- Passage for review
★ ★ ★ ★ ★

Hillel project’s draft EIR denied
The LJCPA voted to approve a motion drafted by an ad hoc committee tasked to review the Hillel project’s draft environmental impact report. The motion states that the report is deficient and contains major errors and omissions regarding the proposed project’s immediate and cumulative impacts on the surrounding neighborhood and the project’s substantial, precedent-setting non-compliance with the La Jolla Shores PDO, the San Diego Municipal Code and the La Jolla Community Plan.
The motion indicated seven points indicated where the deficiencies lie:
• Ignoring that a student center is not an allowed use in a residential neighborhood
• Ignoring the La Jolla and citywide precedent that would be set by allowing a student center in a residential neighborhood
• Failing to consider possible alternative sites close to UCSD where the zoning would permit a student center
• Failing to consider the impact of the soon-to-open Venter Institute in assessing the project’s traffic impact
• Failing to point out the lack of required on-site parking spaces for Hillel’s stated use for the project, as well as failing to substantively address the associated loss of on-street parking in a parking impact overlay zone
• Failing to provide findings to support the requested vacation of a public right-of-way
• Failure to adequately consider the visual and community character impacts of the project on the surrounding neighborhood, including setbacks, bulk and scale, intensity of use and noise
• Eight new trustees were elected to the LJCPA’s board of trustees on March 7. Trustees elected for full three-year terms include Patrick Ahern, Helen Boyden, Gail Forbes, Bob Steck, Ray Weiss and Frances O’Neill Zimmerman. New trustee Janie Emerson was elected for the two-year balance of a term, and Myrna Naegle was elected for the one–year balance of a term.

★ ★ ★ ★ ★

- Records
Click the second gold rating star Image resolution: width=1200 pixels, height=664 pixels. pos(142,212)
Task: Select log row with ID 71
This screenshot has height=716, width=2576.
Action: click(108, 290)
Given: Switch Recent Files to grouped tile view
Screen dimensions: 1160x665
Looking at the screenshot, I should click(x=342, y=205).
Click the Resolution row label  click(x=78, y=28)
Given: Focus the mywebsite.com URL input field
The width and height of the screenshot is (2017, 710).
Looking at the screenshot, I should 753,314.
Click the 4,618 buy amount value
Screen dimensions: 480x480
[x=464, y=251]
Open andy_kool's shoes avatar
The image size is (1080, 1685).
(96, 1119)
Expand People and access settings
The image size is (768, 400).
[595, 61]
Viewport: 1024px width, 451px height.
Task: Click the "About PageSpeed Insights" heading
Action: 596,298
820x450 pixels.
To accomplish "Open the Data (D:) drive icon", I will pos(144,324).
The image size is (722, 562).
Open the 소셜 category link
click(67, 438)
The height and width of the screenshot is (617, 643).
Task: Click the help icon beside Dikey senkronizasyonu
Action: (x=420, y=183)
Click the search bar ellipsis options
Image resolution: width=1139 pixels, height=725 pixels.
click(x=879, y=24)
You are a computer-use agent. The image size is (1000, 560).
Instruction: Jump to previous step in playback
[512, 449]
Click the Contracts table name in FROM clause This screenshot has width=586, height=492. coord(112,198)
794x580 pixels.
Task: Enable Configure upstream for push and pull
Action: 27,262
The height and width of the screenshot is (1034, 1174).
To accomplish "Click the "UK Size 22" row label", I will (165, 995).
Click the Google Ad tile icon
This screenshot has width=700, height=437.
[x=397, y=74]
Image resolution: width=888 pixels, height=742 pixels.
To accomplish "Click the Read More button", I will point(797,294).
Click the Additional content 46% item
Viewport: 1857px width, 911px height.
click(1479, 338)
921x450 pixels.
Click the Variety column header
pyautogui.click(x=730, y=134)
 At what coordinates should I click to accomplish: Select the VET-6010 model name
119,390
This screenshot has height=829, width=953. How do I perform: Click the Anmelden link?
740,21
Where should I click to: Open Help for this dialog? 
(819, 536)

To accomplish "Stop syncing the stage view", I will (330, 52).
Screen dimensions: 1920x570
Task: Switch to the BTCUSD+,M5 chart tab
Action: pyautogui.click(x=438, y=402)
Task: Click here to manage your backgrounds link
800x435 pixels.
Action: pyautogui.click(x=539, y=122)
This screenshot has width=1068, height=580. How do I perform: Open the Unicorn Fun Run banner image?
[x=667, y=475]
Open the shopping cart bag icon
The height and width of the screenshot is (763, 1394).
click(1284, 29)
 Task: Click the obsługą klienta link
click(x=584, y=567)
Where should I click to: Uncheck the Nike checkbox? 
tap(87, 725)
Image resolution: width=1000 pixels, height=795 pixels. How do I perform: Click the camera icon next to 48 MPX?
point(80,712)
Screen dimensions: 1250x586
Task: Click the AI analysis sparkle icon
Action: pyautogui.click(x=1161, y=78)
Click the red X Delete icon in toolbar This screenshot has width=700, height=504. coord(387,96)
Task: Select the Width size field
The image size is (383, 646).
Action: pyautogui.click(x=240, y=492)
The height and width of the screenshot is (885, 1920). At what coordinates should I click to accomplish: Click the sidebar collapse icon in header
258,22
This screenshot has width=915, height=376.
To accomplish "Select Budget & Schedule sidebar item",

★ ★ ★ ★ ★

- Tasks to complete
• a. In the article on the Hillel project's draft EIR, on what date were eight new trustees elected to the LJCPA's board of trustees?
• b. Reproduce word for word the part of the article on the Hillel project's draft EIR that runs from "Hillel project’s draft EIR" up to and including "Jolla Community Plan.".

- Solutions to each task
• a. March 7

• b.
Hillel project’s draft EIR denied
The LJCPA voted to approve a motion drafted by an ad hoc committee tasked to review the Hillel project’s draft environmental impact report. The motion states that the report is deficient and contains major errors and omissions regarding the proposed project’s immediate and cumulative impacts on the surrounding neighborhood and the project’s substantial, precedent-setting non-compliance with the La Jolla Shores PDO, the San Diego Municipal Code and the La Jolla Community Plan.